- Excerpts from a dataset
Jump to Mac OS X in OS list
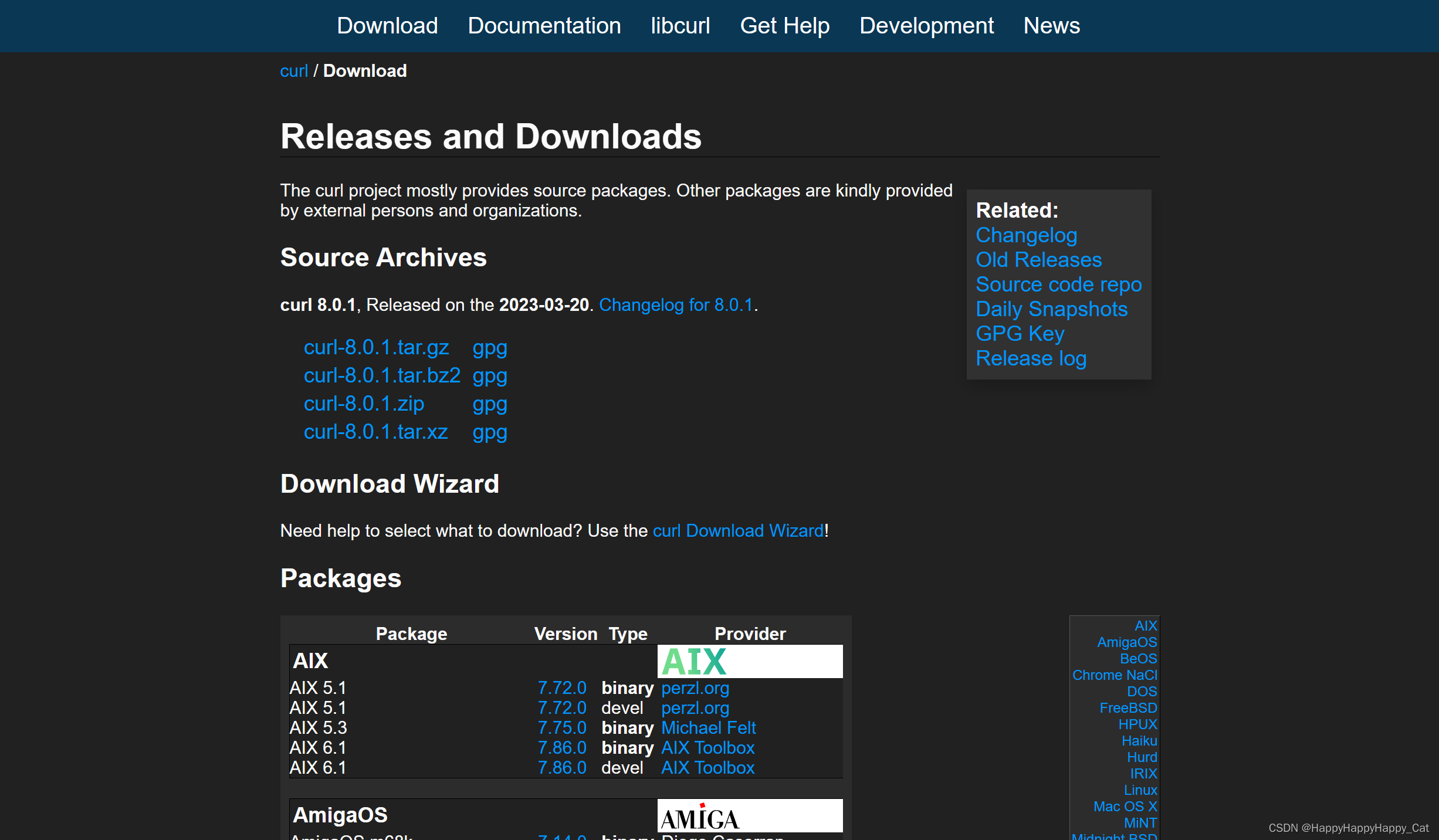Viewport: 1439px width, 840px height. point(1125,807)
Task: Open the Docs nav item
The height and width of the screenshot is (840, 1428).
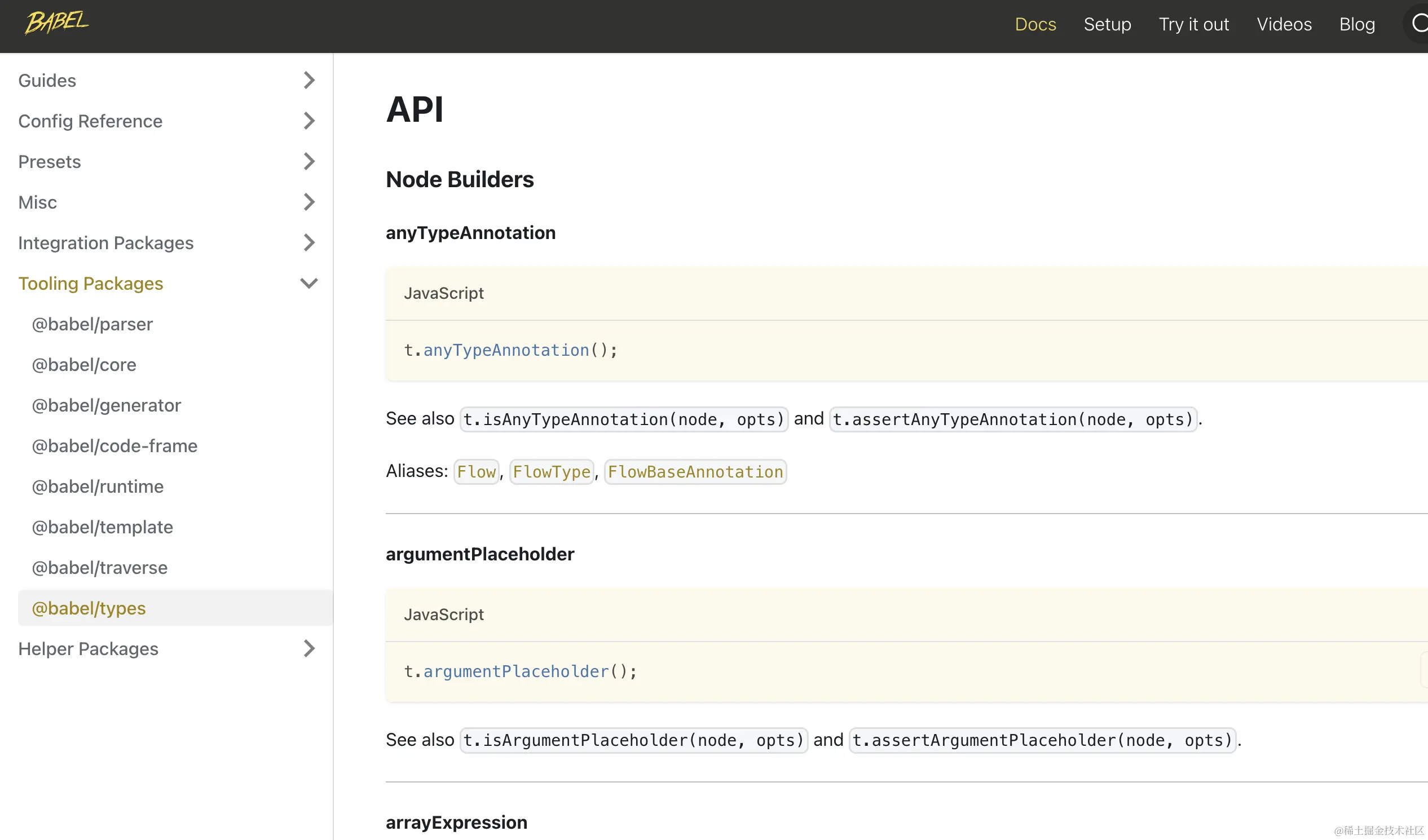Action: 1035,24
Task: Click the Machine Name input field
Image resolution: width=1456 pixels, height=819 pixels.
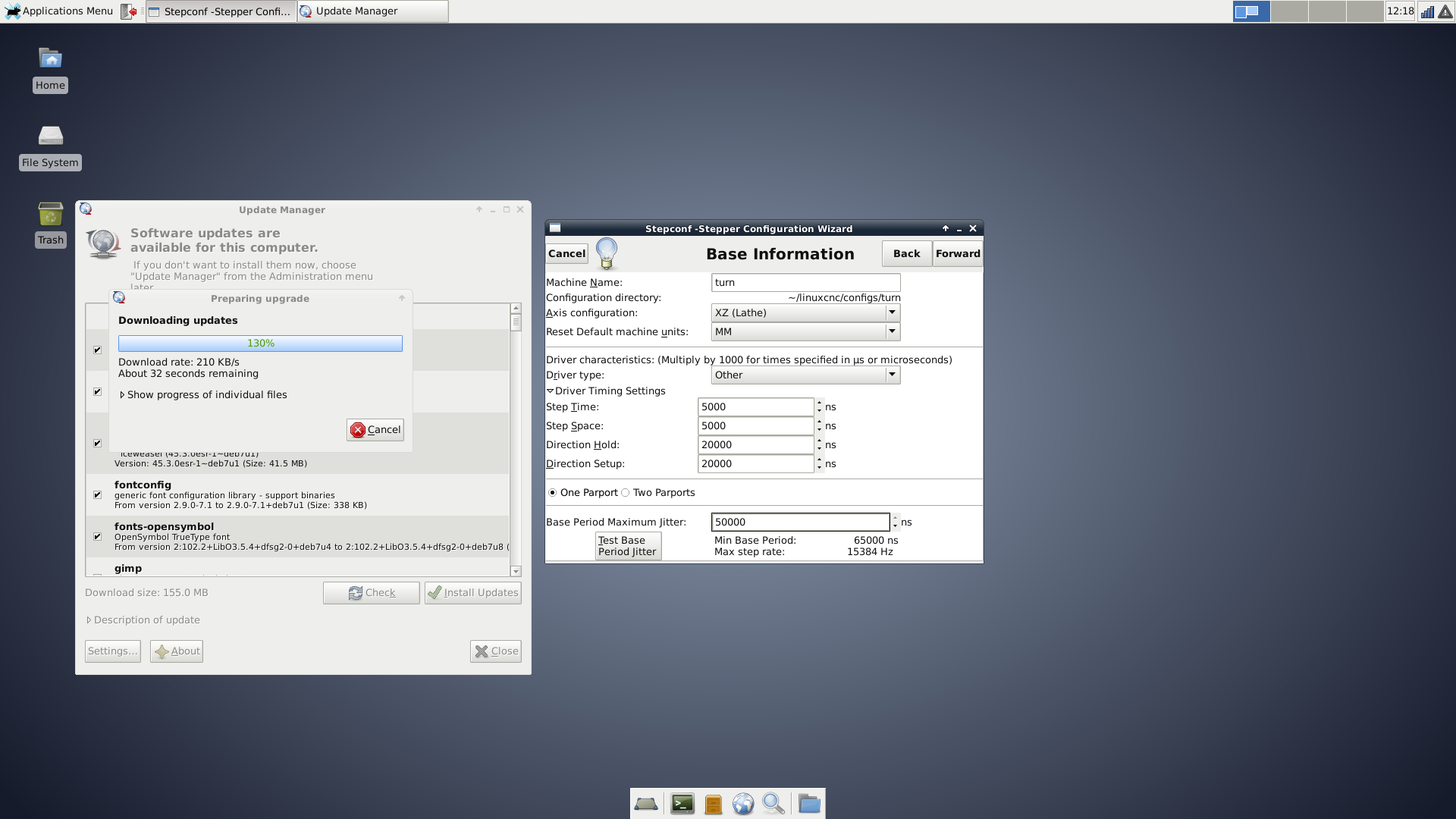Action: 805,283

- EXERCISE OBJECTIVE
Show each line of the data that contains the string "Task".

- RESPONSE
Task: Open the Docs nav item
Task: Click the Machine Name input field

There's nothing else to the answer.